La “svolta radicale” di MD è nel richiamo alla «esigenza di instaurare la nuova tavola di valori scaturita dalla Resistenza e consacrata nella Costituzione». Tutta la «nuova tavola dei valori», non solo quelli legati all’assetto della magistratura. Il passaggio immediatamente successivo coinvolge tutta la magistratura associata. 

Il XII congresso nazionale dell'Anm si tiene a Gardone dal 25 al 28 settembre 1965; la «radicale svolta» propugnata nella Mozione costitutiva di Magistratura Democratica segna il Congresso, che, nella impostazione, nello svolgimento e nelle conclusioni, è del tutto innovativo rispetto ai precedenti.

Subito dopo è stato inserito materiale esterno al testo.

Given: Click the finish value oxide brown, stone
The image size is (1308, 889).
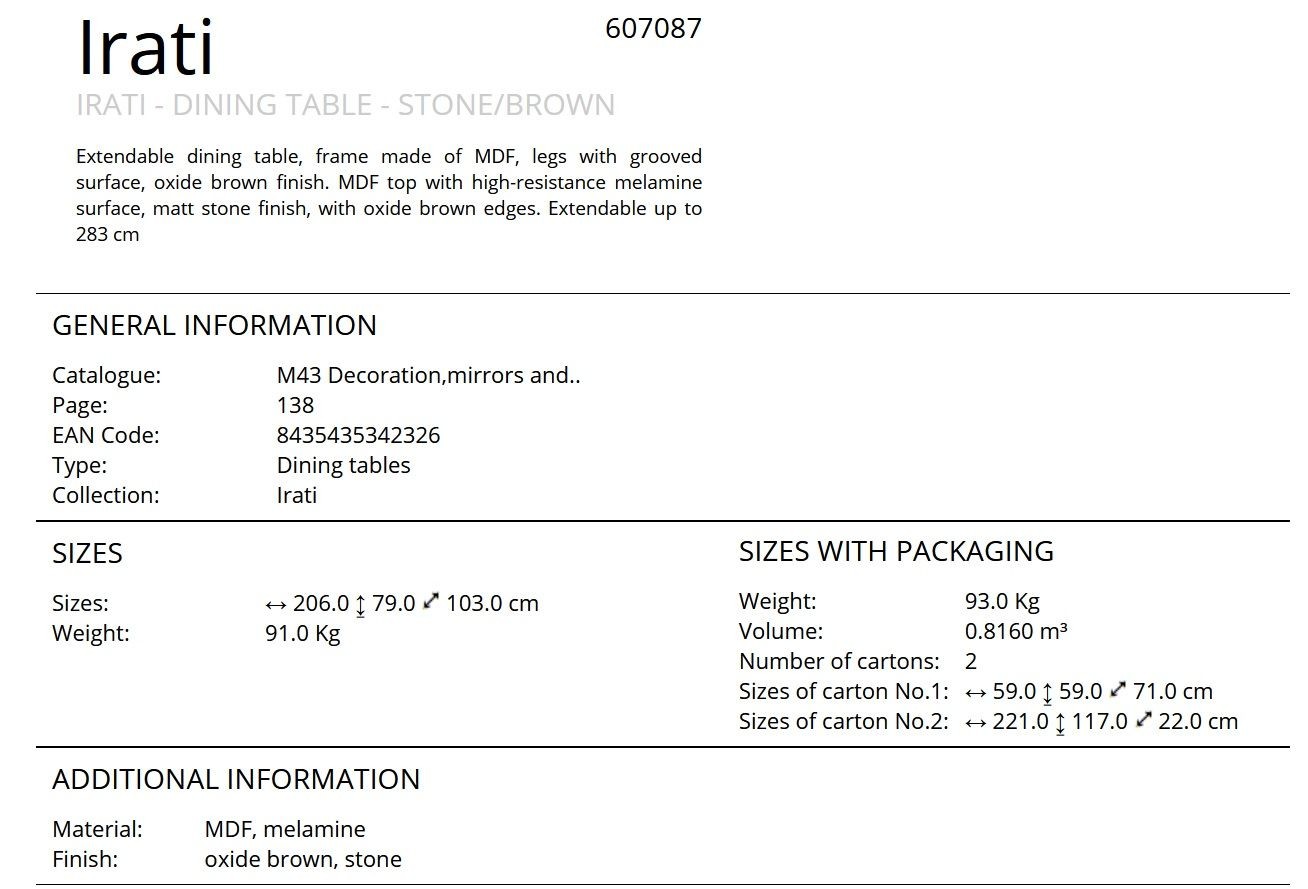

La mozione finale del Congresso, approvata all’unanimità, afferma «che spetta […] al giudice, in posizione di imparzialità ed indipendenza nei confronti di ogni organizzazione politica e di ogni centro di potere:1) applicare di­ret­tamente le norme della Costituzione quando ciò sia tecni­camente possibile in relazione al fatto concreto controverso; 2) rinviare all'esame della Corte costituzionale, anche d'ufficio, le leggi che non si prestino ad essere ricondotte, nel momento in­ter­pretativo, al dettato costituzionale; 3) interpretare tutte le leggi in conformità ai principi contenuti nella Costituzione, che rappresentano i nuovi principi fondamentali dell'ordinamento giuridico statuale».

Il congresso di Gardone del 1965 segna un punto di non ritorno. Senese lo sottolinea in diversi scritti ricostruttivi di quel momento: si tratta «di far entrare un intero ordine giudiziario in un universo culturale così nuovo come quello che la Costituzione repubblicana postula come condizione del ruolo che essa assegna alla magistratura[3]». 

 

2. Il ’68, la strategia della tensione e la stagione delle riforme

A dispetto della strategia della tensione e dello stragismo (Piazza Fontana 1969, strage della Questura di Milano del 1973 e strage di Brescia del 1974) per la società civile i primi anni '70 sono gli anni di una straordinaria vivacità e di una nuova attenzione dell'opinione pubblica al funzionamento di tutti gli apparati e specialmente della giustizia. A livello istituzionale è la stagione di una serie di riforme, che sanzionano i cambiamenti profondi della società e attribuiscono sempre nuovi compiti alla magistratura, la quale peraltro, in non pochi casi con nuove interpretazioni e nuove prassi, ha aperto la via al legislatore. Un vero e proprio “circolo virtuoso” tra magistratura e Parlamento.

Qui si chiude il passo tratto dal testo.